Personal information
- Date of birth: 17 April 1996 (age 30)
- Place of birth: Argentina
- Positions: Winger; forward;

Team information
- Current team: FC San Marcos

Senior career*
- Years: Team / Apps / (Gls)
- 2014: Central Córdoba (Rosario) / 1 / (0)
- 2015: General Rojo / 8 / (1)
- 2016: Olimpo / 0 / (0)
- 2016–2017: Ferro Carril Oeste (General Pico) [es]
- 2018: Pantoja
- 2019–2020: Mirbat
- 2020–2021: Villa Mitre / 2 / (0)
- 2021: Walter Ferretti / 21 / (18)
- 2022: San Carlos / 9 / (2)
- 2022: Águila / 1 / (1)
- 2022: Guanacasteca / 7 / (1)
- 2023: Managua / 19 / (9)
- 2023: Academia Cantolao / 14 / (2)
- 2024: C.D. Victoria / 5 / (0)
- 2024: ADA Jaén / 5 / (0)
- 2024–2025: Ciudad Bolívar / 14 / (1)
- 2025: Guaireña F.C. / 12 / (2)
- 2025-: FC San Marcos

= Brian Calabrese =

Argentine footballer

Brian Calabrese (born 17 April 1996) is an Argentine footballer who plays as a winger or attacker for FC San Marcos in the Nicaraguan Premier Division.

==Career==

In 2014, Calabrese signed for Argentine fourth division side Central Córdoba (Rosario). Before the 2016 season, he signed for Olimpo in the Argentine top flight.

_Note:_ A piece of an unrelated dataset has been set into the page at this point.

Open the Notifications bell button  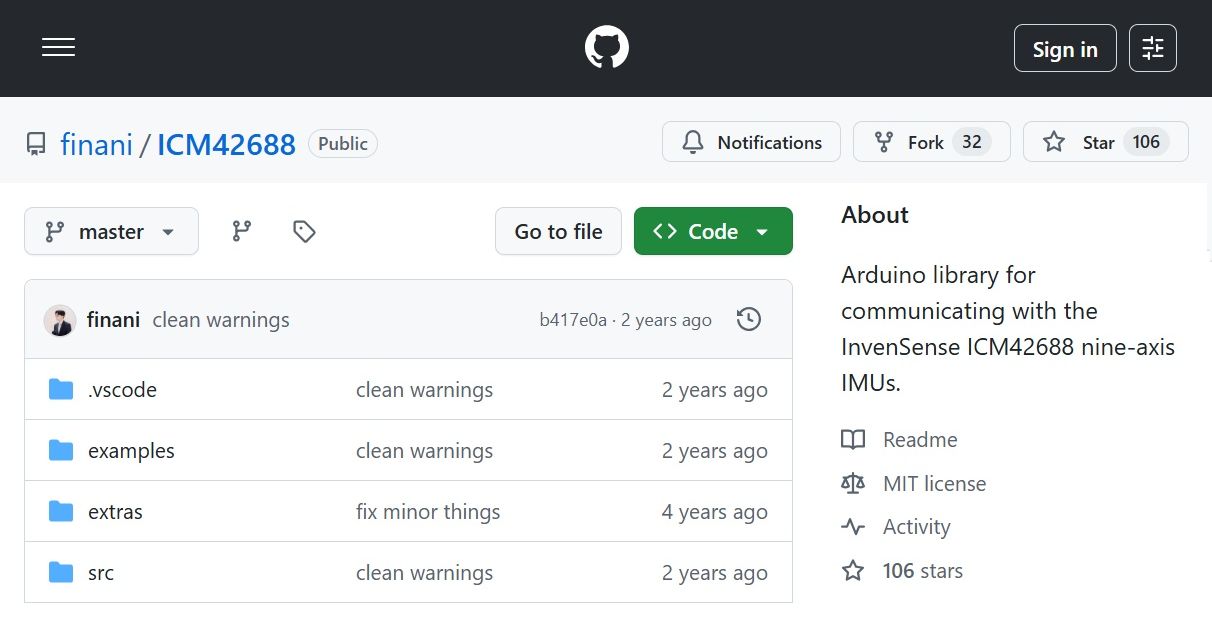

In 2016, he signed for Argentine third division club Ferro Carril Oeste (General Pico). Before the 2018 season, Calabrese signed for Pantoja in the Dominican Republic. In 2019, he signed for Omani team Mirbat, where he was unpaid for 7 months and said, "A normal day is 40 °, it's hell. At the beginning we trained at 6:30 p.m. and then we went to training at 7:00 p.m. The debut match was postponed three times due to high temperatures." In 2020, Calabrese signed for Villa Mitre in Argentina. In 2021, he signed for Nicaraguan outfit Walter Ferretti.
After playing in Ciudad Bolívar, Guaireña F.C., in July 2025 he became a player for FC San Marcos.